Per quanto nelle culture di molti popoli indigeni la foresta sia da sempre pensata come somma di alberi persone, che seppur di nazioni diverse cooperano in pace per una buona sorte condivisa, soltanto da pochi decenni si è arrivati a intravedere, scientificamente, una loro vita sociale fatta di connessioni e dialoghi a partire da una capacità specifica di percepire l’esterno e relazionarsi tra loro.
A lungo si è ritenuto invece che essi interagissero attraverso la competizione per la luce e le risorse e che soltanto questa dialettica, cruciale per la selezione naturale, plasmasse le foreste in una logica evolutiva.
Ancora a fine anni novanta non era chiara l’importanza che anche la cooperazione svolgeva nelle foreste. Che si andavano invece rivelando pervase da centinaia di chilometri di micorrize, reti sotterranee di radici in simbiosi con funghi.
Un reticolo di collegamento tra alberi, anche di specie diverse, non più individui isolati, ma in una interdipendente costellazione, con snodi e connessioni, a far da tramite per lo scambio di messaggi – avvisi di allerta – e sostanze nutrienti.
Di questa rivoluzione dello sguardo rivolto al sottosuolo e del suo travagliato procedere per via di intuizioni, vicoli ciechi e centinaia di sperimentazioni, ci racconta Suzanne Simard, nel suo L’albero madre (Mondadori, pp. 447, € 24,00).
Scartando tra gustosi episodi di una biografia esistenzial-scientifica e puntuale descrizione di ipotesi indiziarie e articolati esperimenti, l’autrice, affermata ecologa forestale all’Università della British Columbia, in Canada, ma a lungo, anche per origine familiare, partecipe del mondo forestale, racconta del modo in cui si fa ormai chiaro come gli alberi, correlandosi e condividendo energia e risorse, nonché adattando i propri comportamenti al funzionamento della comunità, nel mantenerla prospera perseguano propri egoistici interessi.
Impegnata fin da giovanissima nel lavoro stagionale come taglialegna, Suzanne fu a lungo ricercatrice critica presso il servizio forestale, che, se da un lato in quegli anni cominciava a riconoscere il ruolo della biodiversità in foresta, dall’altro, sulla scia indicata dalla rivoluzione verde in agricoltura, propendeva per politiche intese al profitto, sostenendo che una più rapida crescita degli alberi da taglio prevedeva l’abbattimento delle latifoglie autoctone, colpevoli di sottrarre risorse ai pini con i quali convivevano.
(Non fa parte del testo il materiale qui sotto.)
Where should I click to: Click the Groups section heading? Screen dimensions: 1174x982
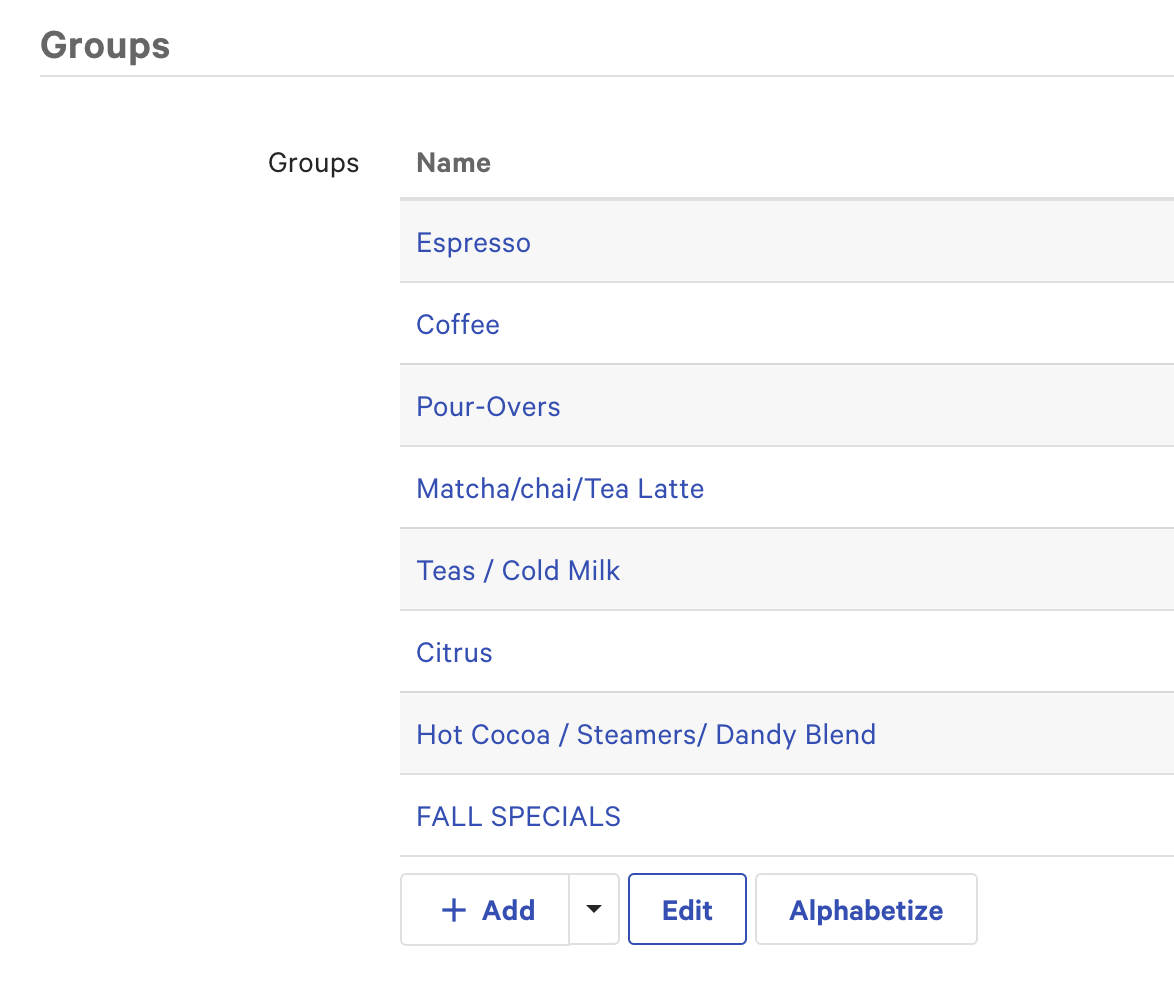[105, 46]
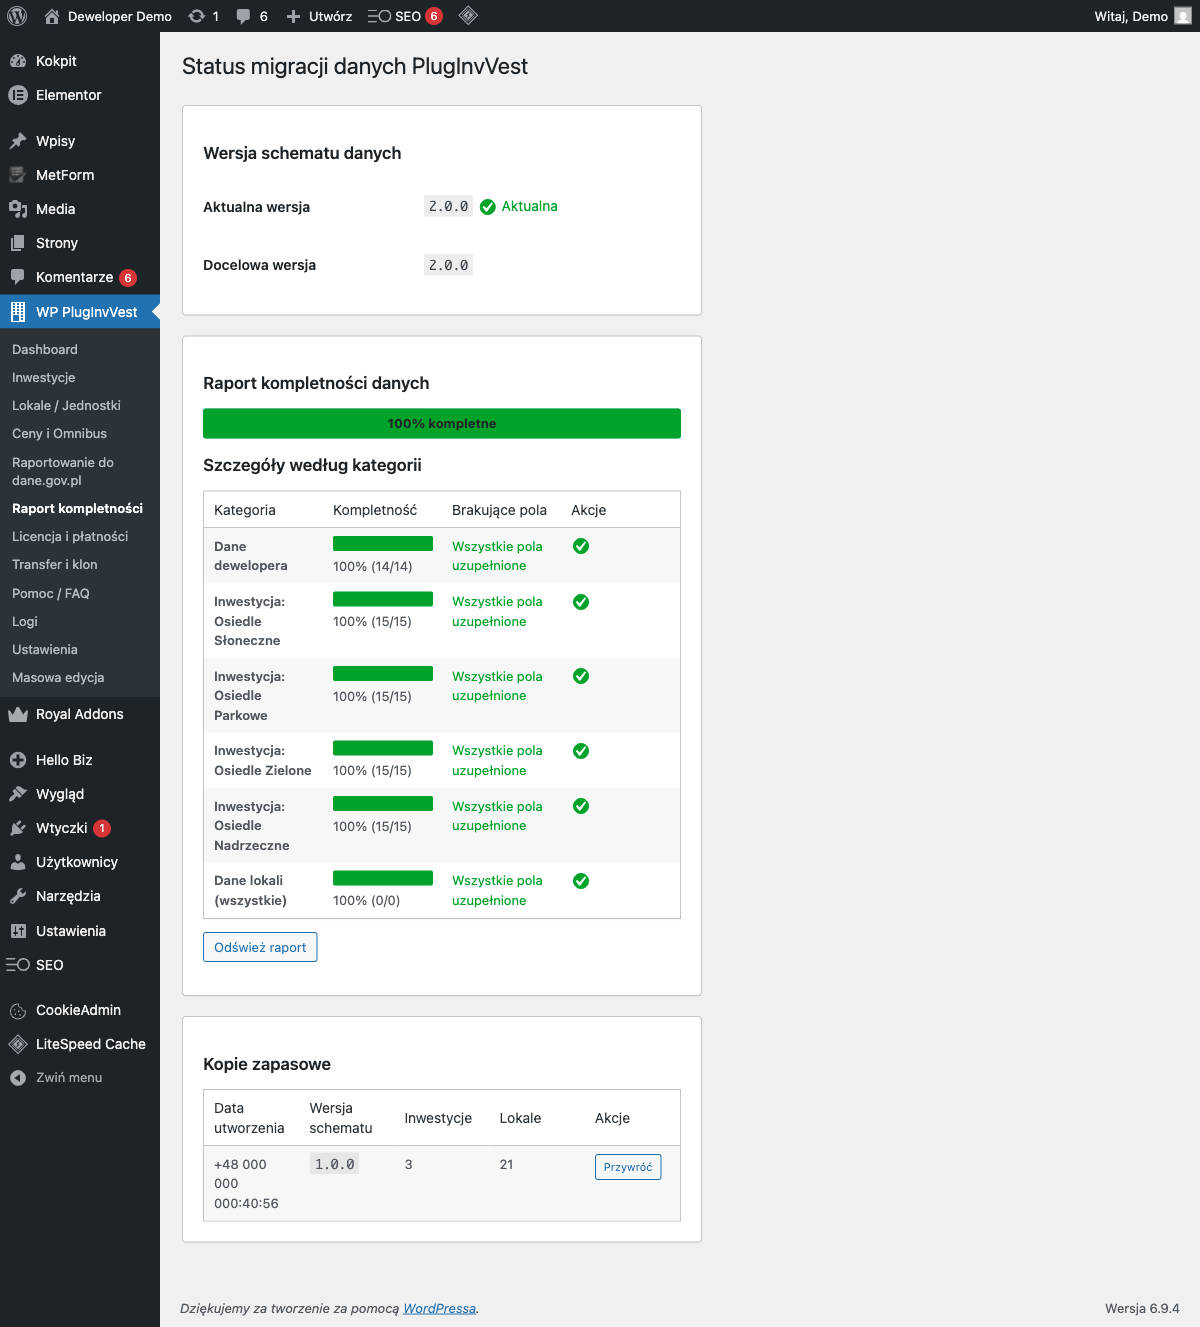Select Logi in the WP PlugInvVest submenu

(x=24, y=621)
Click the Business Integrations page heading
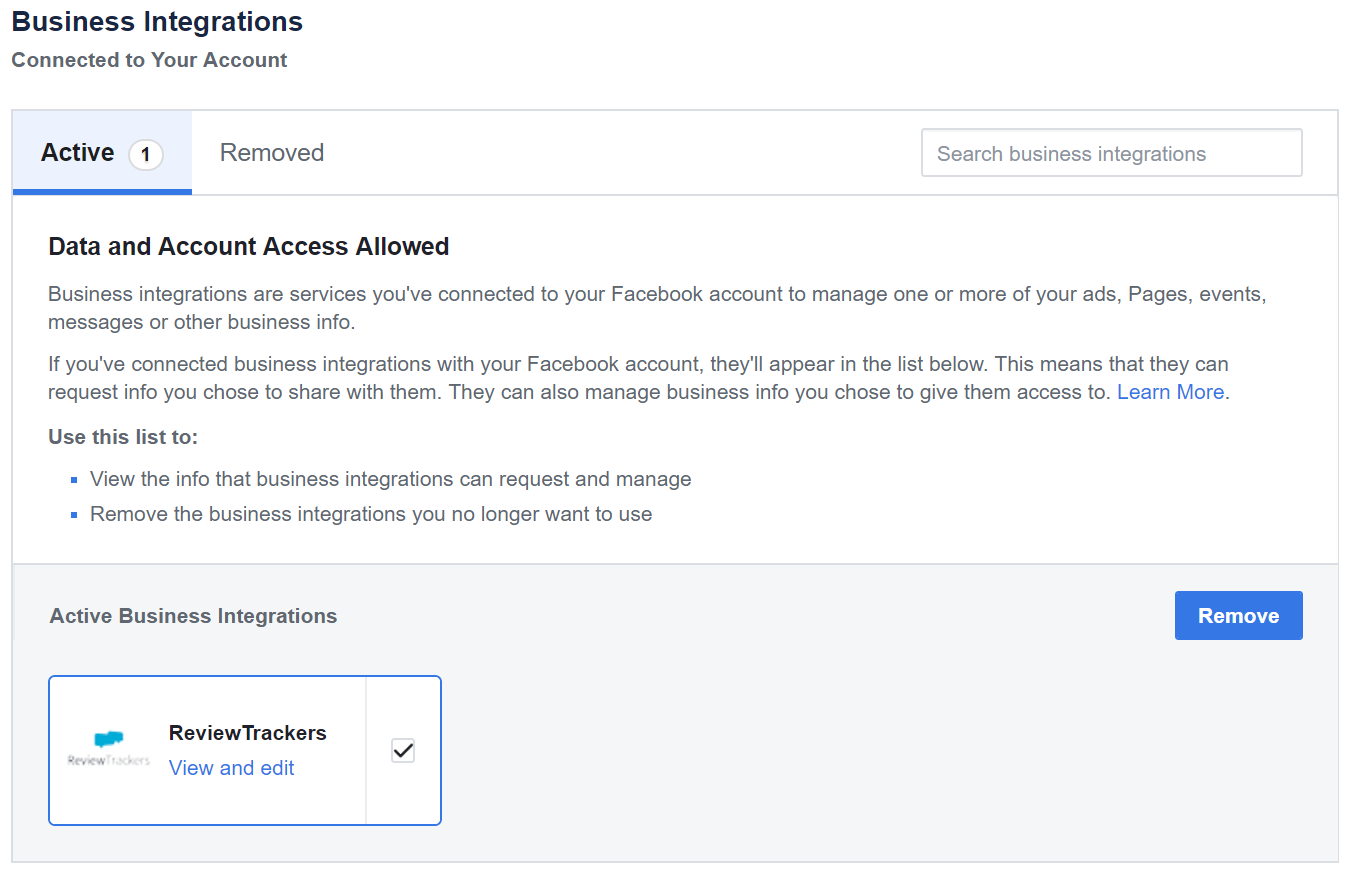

Dalla sega trasversale, al giratronchi per rotolarli nei canali, la Simard passerà alle sonde a neutroni o agli analizzatori a infrarossi per misurare livelli e quantità di acqua presenti nel terreno, pressione idrostatica dello xilema quantità di luce, tasso di crescita, presenza di azoto.
Tra maternità, malattie, separazioni, e ancora indagini, conferenze, documentari, sullo sfondo delle grandi proteste contro i disboscamenti, ecco, nell’agosto del 1997, la pubblicazione su «Nature» del seminale articolo proposto come storia di copertina che, con efficace, tempestiva sintesi, evoca un inedito wood-wide-web.
Per arrivare poi alla definizione del concetto di Albero madre, elemento di snodo di quelle reti forestali ctonie, in grado di distinguere tra consanguinei ed estranei, e favorire tuttavia l’intera comunità dove peraltro cresce la loro prole.
Aiutando le giovani piante a inserirsi nel giardino fungino dei più anziani, vivendo, magari persino per decenni, nella loro ombra e trasferendo risorse agli altri individui nella fase terminale della propria vita. Il tutto in un più ampio quadro di interazioni.
Un dare-avere a doppio senso, diverso magari con l’avanzare delle stagioni, verso un equilibrio a lungo termine, riflesso come idea di fondo perfino nel film Avatar del 2009.